▶ **DATA FOR THIS TASK**:

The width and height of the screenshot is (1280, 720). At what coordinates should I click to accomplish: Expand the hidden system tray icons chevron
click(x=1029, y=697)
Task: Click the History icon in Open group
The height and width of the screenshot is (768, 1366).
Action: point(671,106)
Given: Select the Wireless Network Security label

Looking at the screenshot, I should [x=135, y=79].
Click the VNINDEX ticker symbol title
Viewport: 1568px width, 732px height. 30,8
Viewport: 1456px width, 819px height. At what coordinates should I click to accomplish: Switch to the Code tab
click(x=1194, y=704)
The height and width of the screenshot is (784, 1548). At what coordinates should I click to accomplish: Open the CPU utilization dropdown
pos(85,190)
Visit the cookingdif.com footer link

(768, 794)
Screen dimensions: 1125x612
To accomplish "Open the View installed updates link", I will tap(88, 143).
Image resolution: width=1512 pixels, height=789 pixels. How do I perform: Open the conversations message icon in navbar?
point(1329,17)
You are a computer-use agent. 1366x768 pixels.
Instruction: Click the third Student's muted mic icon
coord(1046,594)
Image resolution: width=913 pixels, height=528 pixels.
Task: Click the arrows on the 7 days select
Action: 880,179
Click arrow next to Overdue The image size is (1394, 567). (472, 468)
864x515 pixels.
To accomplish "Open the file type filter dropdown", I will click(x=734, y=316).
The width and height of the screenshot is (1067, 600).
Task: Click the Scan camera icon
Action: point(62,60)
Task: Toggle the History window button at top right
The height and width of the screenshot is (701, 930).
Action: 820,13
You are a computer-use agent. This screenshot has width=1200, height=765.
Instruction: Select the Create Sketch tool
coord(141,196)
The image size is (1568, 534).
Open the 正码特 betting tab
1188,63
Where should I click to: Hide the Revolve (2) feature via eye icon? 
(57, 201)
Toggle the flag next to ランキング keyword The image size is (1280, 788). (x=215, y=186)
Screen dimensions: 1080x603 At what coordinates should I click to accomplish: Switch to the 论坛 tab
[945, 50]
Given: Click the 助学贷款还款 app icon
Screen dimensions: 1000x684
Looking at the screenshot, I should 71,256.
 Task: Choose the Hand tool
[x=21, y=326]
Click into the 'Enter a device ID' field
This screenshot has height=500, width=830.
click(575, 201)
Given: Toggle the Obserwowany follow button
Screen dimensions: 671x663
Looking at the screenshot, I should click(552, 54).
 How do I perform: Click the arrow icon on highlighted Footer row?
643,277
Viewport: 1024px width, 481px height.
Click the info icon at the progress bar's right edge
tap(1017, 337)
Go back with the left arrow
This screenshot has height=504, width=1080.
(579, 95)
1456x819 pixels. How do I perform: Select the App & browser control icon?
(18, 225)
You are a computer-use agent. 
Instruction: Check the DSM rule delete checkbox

▶ **WHAT YOU HAVE TO DO**:
Give the lines from the one containing "The height and width of the screenshot is (784, 1548)." through the one containing "will tap(88, 143)." again, replacing "dropdown" with "menu" and changing nothing else.

▶ **EXERCISE SOLUTION**:
The height and width of the screenshot is (784, 1548). At what coordinates should I click to accomplish: Open the CPU utilization menu
pos(85,190)
Visit the cookingdif.com footer link

(768, 794)
Screen dimensions: 1125x612
To accomplish "Open the View installed updates link", I will tap(88, 143).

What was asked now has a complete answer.